In the typically white, male-dominated Canadian arts community, online promotion and sharing has paved a new path for marginalized artists

Hanna Lee

Artist Hana Shafi, known better as Frizz Kid. Photo by Augustine Ng.

Hana Shafi’s Instagram feed is a burst of bright colours and thick lines interspersed with the occasional selfie. The Toronto-based artist, who goes by Frizz Kid, posts images of her digital art almost every day. From the playful—an anthropomorphic pizza slice placed around the words “Thick as hell”—to the serious—a person, closed-eyed with purple hair, and the affirmation, “You didn’t deserve it. You weren’t ‘asking for it’”—Shafi’s work deals with themes like body positivity, healing from trauma, and self-growth.

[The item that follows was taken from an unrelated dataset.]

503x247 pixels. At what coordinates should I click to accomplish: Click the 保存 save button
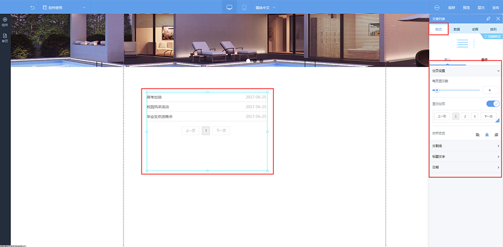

With more than 29,000 followers on Instagram and now, a book of illustrated poetry, Shafi has enjoyed success in her work—at least some of which she can credit to social media. “I don’t know a lot of other spaces I could have been in,” she says.

Shafi recalls often feeling out of place in indie zine and arts markets because she would be the only Brown artist there, and, as a journalism school graduate, the only one without formal art training. She says social media is the only place where she could start being taken seriously as an artist.

Among the many other benefits—and, arguably, detriments—that social media has brought about, increased visibility for artists from marginalized communities is a crucial one. In a space like the Canadian arts community, which is traditionally dominated by white men, it can be a more accessible way for Asian artists (and more generally, marginalized artists) to promote themselves. It offers the ability for Asian artists to carve out their own identities—to be judged for their work rather than how different they look from everyone else at the art fair.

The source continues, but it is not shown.